The fraudsters thought they could grow GDP fast enough (and big enough) while projecting implausible payroll tax revenues to cover future needs. What kind of GDP growth are we talking about? How about 5.1% annual GDP growth (on a nominal basis)!
Yep, the government expects to see annual GDP growth of 5.1% every year over the next 12-years to replace the interest not actually accruing on the social security trust funds. But there’s a problem that anyone other than a government fraudster could see a mile away…
The actual annual GDP growth rate of the United States of America hasn’t come anywhere near a nominal 5.1% rate in any year for the entirety of the 21st Century. Furthermore, coupled with ever-growing government regulations and a falling labor force participation rate, the government has a zero chance of growing GDP at sufficient levels over the next 12-years. It’s nothing short of a pipedream.
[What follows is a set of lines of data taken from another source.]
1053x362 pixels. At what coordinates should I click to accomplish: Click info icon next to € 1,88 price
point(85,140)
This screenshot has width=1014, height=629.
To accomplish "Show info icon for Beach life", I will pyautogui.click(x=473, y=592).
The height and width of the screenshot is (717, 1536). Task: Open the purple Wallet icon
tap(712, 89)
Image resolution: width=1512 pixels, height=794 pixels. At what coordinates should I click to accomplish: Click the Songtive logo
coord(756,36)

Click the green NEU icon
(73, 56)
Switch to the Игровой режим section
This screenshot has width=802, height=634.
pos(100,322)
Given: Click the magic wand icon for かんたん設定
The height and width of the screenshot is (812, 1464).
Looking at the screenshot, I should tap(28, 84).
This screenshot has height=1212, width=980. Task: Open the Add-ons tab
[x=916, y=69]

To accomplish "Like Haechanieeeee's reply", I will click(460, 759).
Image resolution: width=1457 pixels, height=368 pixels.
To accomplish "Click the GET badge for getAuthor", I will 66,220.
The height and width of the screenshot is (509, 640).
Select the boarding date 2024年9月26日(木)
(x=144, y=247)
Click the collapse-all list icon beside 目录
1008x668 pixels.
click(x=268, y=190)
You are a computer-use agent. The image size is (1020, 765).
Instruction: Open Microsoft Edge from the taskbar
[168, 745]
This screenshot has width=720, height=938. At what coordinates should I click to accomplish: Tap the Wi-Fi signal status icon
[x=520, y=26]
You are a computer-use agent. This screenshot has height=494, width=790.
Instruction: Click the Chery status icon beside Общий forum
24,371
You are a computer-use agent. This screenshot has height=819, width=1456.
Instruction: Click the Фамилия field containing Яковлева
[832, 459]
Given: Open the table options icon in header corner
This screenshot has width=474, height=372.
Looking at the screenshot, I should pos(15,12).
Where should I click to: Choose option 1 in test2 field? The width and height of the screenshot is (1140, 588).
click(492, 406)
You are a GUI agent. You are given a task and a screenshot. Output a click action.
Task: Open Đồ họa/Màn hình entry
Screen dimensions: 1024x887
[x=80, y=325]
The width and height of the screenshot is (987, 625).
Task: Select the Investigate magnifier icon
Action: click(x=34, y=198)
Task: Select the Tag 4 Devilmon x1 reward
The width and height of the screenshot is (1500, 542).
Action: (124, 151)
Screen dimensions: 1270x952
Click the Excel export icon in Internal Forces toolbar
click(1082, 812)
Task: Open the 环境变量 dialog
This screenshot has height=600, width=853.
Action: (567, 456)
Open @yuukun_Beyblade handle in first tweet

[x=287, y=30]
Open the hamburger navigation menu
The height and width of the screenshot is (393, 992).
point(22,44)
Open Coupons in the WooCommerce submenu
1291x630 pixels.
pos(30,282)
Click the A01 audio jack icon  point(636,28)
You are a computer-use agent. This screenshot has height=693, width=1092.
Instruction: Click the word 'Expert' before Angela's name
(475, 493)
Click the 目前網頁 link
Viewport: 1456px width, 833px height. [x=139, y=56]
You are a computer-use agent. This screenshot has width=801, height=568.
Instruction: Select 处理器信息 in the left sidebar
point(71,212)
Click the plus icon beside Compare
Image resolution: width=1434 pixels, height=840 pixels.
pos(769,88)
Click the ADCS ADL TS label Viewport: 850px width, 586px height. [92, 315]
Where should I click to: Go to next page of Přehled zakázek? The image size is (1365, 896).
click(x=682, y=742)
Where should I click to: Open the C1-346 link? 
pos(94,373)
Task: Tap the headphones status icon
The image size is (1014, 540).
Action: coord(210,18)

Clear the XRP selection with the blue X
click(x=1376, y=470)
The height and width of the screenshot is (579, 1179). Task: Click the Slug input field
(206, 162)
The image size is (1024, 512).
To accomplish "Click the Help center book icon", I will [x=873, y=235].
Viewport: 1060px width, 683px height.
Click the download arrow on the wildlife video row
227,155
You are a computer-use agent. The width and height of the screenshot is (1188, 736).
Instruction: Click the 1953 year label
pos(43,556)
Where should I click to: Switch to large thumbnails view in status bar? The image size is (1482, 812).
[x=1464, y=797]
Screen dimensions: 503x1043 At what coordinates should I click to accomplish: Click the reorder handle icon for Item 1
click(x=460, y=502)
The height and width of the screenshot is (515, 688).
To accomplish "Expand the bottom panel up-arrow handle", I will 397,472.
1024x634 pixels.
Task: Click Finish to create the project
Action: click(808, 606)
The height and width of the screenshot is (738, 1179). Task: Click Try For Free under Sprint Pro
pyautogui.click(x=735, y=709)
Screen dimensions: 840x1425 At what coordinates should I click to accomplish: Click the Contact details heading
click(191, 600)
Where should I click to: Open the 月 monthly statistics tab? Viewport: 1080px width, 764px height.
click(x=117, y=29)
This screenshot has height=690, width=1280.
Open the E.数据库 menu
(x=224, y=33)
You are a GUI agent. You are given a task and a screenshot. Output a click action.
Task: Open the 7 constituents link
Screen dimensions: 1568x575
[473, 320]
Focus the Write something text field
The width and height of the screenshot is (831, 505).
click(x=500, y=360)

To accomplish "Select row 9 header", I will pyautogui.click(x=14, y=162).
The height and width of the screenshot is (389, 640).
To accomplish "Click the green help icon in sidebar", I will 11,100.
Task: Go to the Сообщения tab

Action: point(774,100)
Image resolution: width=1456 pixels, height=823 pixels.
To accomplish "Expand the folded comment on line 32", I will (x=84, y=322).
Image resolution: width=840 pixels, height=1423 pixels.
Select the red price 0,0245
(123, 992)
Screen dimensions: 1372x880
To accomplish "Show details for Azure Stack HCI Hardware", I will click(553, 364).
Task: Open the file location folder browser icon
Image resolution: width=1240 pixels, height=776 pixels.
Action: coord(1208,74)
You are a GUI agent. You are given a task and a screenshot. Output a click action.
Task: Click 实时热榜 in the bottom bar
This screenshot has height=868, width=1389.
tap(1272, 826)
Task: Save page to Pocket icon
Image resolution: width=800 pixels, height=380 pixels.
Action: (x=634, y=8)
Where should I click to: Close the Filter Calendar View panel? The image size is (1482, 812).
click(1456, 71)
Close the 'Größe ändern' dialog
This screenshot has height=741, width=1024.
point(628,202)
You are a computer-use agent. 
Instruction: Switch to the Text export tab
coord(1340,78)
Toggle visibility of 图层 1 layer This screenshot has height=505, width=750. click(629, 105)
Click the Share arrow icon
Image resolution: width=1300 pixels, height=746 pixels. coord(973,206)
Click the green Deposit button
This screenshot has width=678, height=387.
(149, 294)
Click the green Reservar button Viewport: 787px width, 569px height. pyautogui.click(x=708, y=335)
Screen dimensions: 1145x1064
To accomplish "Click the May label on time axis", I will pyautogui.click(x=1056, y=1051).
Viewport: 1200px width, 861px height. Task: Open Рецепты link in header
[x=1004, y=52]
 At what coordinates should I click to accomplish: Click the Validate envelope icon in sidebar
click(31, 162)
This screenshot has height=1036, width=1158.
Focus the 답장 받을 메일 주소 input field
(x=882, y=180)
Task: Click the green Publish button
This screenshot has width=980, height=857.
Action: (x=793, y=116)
What this means is that the government had to print money to cover last year’s $73 billion shortfall.
Now, in the scheme of things, a $73 billion deficit in Washington DC is nothing. We’re used to the inability of elected officials and Ivy League lawyers to balance a budget.
The problem, however, is that Barack Obama has left the nation in even worse financial shape than George W. Bush. The year after Barack Obama leaves office, the government estimates that budget deficits will total $8 trillion in 12-years. And that’s NOT including social security spending.
Printing $73 billion is easy enough to hide from taxpayers and credit rating agencies. Printing $8 trillion borders on the insane. It can’t be done without destroying the economy.
And without the ability to effectively print their way out of a hole, the government will finally be forced to come clean to the American people. Of course, this means there will significant pain for people born after 1960.
We’re going to see benefit cuts of at least 33% in the next 12-15 years. And if you expect to retire at age 67 (actual retirement age for those born after 1960), good luck with that. The retirement age will have to go to 69 or higher (age 72 is consistent with the math) to keep the system in operation. And for those hoping to retire early on reduced benefits, eligibility will likely move to 64 years of age or higher (66 is likely).
That’s the good news…
If you were born after 1970, you had better plan your retirement with the expectation that whatever system is in force by then will pay a fraction of the benefits today’s retirees receive.
Simply put, you were born too late to get the same free ride as your parents and grandparents.
On the other hand, you will get the privilege of paying the bills of the four or five generations of retirees that voted idiots into office. And that’s thanks enough.